They’ve not flowering quite yet, but the buds are forming. I can see them still – just – if I reach up on tiptoe. These are strong, sturdy plants, growing by inches every day, almost as I watch them, and they make me feel so PROUD.
Because the person who gave me the seeds, back on my birthday in the early spring, is one of the people I’ve watched and nurtured since childhood. There are quite a few of these brilliant, shining young people – my own kids and grandchildren as well as pupils and youngsters I’ve mentored or just been there to listen to, on the right day.
Oh yes, they’ve caused me plenty of headaches along the way. Sometimes I’ve had to watch patiently (and often very impatiently) as they ventured off into dangerous friendships or relationships, harmful habits and addictions or endured heartbreaking, life-changing challenges. I’ve tried to get the balance right – deciding when to intervene and when to allow them to make their own choices, when to offer suggestions and guidance and when to keep my mouth firmly shut. Sometimes I got it wrong; sometimes I got it right. Sometimes I helped; sometimes I was a confounded nuisance. What I’m most proud of, though, is that I hung in there, even when the going was really tough. True, I’d sometimes retire to a safe distance while the fireworks exploded, but I always made it clear to them that I’d be there if they needed someone to talk to, someone to scream at, someone with a shoulder to cry on and that nothing they told me would shock me enough to make me pull away.
I hope my firstborn won’t mind me sharing this. There were times I despaired of ever reaching her. She was sharp-tongued, harsh and so materialistic that I often wondered how we could share a blood tie.
I once spoke to a very gifted psychic who said, “Oh, your daughter! That bond between you! That closeness and connection is so wonderful.”
I stared in amazement. “Sorry, no. I wish it were true, but that’s not the way it is. I really struggle to connect with her on any level.”
The psychic pondered for a moment. “No,” she said. “It’s true. Maybe further down the time line, but I promise you it will come. There will be a time when you are so close. She shares your values. You have rubbed off on her and you will be so proud to be her mother.”
Many years later, when she became a mother herself, she started to change. She retrained as a relaxation and massage therapist. She was a wonderful parent. Still, though, I could see the ruthless, hard, brittle personality traits and at some level I sensed that something had to give. There was a storm brewing.
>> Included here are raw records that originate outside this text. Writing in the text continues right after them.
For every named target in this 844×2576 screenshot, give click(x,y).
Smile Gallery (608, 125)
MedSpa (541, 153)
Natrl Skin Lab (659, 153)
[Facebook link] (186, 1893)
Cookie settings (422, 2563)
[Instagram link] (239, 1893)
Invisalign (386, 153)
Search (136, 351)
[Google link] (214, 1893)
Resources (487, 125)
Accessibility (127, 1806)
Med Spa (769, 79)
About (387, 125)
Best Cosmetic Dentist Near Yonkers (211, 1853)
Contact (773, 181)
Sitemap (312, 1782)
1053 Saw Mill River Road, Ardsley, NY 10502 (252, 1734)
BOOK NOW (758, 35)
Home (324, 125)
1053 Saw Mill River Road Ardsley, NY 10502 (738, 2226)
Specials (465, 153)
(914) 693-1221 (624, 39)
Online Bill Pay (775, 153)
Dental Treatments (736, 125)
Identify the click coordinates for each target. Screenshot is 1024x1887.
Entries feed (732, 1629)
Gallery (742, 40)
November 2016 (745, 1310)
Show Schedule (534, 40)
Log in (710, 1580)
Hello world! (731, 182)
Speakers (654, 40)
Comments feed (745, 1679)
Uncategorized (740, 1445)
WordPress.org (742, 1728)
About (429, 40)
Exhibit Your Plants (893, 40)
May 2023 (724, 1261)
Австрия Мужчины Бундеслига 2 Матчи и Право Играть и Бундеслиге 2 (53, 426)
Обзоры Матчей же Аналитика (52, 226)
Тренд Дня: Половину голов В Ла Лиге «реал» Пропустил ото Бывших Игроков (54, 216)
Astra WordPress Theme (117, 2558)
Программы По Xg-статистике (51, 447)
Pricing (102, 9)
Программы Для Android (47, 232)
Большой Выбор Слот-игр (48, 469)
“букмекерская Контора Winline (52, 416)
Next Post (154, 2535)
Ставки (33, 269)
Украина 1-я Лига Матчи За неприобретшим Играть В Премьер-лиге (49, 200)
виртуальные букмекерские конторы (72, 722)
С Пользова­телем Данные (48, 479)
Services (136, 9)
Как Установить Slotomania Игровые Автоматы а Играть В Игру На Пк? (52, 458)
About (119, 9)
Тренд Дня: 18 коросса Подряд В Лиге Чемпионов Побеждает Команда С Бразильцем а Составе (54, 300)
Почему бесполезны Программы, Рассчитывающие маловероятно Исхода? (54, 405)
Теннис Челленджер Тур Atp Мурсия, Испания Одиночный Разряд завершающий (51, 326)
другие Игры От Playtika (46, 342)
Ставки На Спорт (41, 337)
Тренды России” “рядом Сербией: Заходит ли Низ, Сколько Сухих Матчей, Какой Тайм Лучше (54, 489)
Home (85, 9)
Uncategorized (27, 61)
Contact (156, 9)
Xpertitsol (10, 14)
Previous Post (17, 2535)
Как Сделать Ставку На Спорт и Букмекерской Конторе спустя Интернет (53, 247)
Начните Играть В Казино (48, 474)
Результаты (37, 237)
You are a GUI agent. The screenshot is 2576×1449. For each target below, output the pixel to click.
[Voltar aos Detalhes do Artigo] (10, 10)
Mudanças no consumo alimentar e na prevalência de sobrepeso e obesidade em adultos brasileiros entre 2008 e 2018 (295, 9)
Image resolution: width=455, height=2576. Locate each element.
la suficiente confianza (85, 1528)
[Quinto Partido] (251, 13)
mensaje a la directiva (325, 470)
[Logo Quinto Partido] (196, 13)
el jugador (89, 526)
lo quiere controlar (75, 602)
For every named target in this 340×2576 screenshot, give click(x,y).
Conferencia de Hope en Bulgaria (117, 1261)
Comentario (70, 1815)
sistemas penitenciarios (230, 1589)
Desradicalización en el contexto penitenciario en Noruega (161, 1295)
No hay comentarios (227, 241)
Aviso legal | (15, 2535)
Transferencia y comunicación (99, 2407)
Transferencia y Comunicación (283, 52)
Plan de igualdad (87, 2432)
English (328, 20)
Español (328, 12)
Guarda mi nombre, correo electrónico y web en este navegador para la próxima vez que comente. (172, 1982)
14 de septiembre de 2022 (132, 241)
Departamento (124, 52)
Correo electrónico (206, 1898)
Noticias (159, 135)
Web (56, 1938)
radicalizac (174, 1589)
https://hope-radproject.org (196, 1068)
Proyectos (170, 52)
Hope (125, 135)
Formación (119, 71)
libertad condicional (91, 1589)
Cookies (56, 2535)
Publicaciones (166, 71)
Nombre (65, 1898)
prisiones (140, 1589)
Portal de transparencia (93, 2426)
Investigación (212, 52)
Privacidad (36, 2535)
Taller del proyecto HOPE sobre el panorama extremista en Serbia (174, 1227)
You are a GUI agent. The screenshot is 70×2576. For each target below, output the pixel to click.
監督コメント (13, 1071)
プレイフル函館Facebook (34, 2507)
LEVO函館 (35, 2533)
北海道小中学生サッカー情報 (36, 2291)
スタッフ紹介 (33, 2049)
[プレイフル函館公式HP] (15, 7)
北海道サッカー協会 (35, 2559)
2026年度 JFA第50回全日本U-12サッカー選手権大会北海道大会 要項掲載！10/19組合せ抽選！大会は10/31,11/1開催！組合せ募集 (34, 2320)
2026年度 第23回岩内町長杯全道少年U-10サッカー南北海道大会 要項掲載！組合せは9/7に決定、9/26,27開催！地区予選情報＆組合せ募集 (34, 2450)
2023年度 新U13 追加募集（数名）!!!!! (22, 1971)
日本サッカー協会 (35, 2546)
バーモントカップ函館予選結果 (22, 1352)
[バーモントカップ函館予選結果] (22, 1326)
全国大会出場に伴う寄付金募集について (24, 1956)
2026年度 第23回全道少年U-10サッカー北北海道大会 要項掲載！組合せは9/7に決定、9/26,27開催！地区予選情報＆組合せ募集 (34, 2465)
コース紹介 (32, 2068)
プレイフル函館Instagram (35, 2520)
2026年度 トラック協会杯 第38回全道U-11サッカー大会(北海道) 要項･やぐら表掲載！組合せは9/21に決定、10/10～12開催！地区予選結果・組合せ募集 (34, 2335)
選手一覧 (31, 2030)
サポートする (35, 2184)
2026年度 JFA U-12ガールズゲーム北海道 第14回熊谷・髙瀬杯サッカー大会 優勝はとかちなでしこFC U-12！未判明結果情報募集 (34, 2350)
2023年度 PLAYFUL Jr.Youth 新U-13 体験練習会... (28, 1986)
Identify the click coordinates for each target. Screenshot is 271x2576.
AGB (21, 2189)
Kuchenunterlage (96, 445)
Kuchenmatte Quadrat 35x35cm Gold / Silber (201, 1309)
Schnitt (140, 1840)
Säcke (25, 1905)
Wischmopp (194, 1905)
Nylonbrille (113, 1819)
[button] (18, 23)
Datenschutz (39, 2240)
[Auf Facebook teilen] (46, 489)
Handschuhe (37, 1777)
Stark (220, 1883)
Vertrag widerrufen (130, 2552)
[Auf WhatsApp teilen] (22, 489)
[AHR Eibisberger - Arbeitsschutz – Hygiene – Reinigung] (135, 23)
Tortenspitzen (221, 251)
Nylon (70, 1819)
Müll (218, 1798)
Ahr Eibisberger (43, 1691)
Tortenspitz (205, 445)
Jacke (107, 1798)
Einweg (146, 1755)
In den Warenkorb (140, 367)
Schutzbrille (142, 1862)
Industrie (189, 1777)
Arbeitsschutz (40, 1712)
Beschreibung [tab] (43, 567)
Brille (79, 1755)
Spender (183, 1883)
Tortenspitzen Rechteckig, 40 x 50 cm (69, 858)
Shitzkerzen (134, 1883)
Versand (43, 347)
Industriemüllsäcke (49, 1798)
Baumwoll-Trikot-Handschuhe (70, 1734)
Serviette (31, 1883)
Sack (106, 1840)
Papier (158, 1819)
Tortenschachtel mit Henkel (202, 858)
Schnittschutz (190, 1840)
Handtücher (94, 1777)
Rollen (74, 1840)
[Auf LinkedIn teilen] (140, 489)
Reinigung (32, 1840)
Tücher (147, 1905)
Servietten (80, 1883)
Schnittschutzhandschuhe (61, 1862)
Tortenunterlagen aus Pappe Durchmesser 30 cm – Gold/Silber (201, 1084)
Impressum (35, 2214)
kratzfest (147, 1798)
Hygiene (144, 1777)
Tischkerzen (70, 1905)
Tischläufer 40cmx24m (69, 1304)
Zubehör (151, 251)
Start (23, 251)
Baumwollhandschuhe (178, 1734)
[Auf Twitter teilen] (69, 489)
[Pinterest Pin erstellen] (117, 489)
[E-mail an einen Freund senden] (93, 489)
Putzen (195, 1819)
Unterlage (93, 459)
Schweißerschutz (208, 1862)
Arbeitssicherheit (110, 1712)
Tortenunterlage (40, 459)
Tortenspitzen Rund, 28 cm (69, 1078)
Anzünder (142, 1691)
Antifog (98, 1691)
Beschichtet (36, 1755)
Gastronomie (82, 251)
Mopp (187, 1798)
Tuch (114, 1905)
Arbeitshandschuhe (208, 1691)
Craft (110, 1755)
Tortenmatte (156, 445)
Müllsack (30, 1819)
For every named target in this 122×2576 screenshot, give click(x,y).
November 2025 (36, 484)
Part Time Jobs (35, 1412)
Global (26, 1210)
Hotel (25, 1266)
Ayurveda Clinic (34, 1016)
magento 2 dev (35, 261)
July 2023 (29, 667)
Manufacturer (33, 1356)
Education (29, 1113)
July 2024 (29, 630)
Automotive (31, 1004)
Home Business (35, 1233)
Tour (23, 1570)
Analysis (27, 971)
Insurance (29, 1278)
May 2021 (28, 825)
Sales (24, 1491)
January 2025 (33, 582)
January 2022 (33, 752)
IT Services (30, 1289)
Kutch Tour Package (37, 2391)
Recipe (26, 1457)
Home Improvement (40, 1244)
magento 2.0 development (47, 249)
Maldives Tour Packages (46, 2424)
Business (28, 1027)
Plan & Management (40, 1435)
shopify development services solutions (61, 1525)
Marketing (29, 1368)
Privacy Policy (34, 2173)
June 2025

When it finally broke, my daughter’s life splintered and cracked beyond all recognition. Horrified, I rushed to help. I was fearful, and not just for her. I worried that she would vent all her fury and spite on me and I wondered whether I was strong enough to take it, because I loved her so deeply. She didn’t, though. Slowly and gently we worked together to rebuild her life, to protect and nurture her children and to move her into a new and unknown future. The spite and anger dissipated. I watched in wonder as she worked so courageously through the pain and anguish and was transformed in the process.
Materially, now, she’s far worse off. She has a very modest home and has to work ridiculously hard to keep even that roof over her children’s heads. Spiritually and emotionally, though, her growth has been miraculous. I watch in awe as she reaches out to help others and to improve their lives.
As well as working as a freelance reviewer and a therapist, she has opened her own online shop, selling beautiful resources to promote mindfulness, calm and happiness for children and teens. I am incredibly proud, so I make no excuse for promoting her new project here.
I’m proud of all of them, these young people whose lives I’ve touched and I’m so happy when they come back to me and show me how their lives have changed and the progress they’ve made.
I’m looking forward to the days when my sunflowers bloom and pour so much beauty and light into my life and I’m grateful to the lovely young person who put them into my life.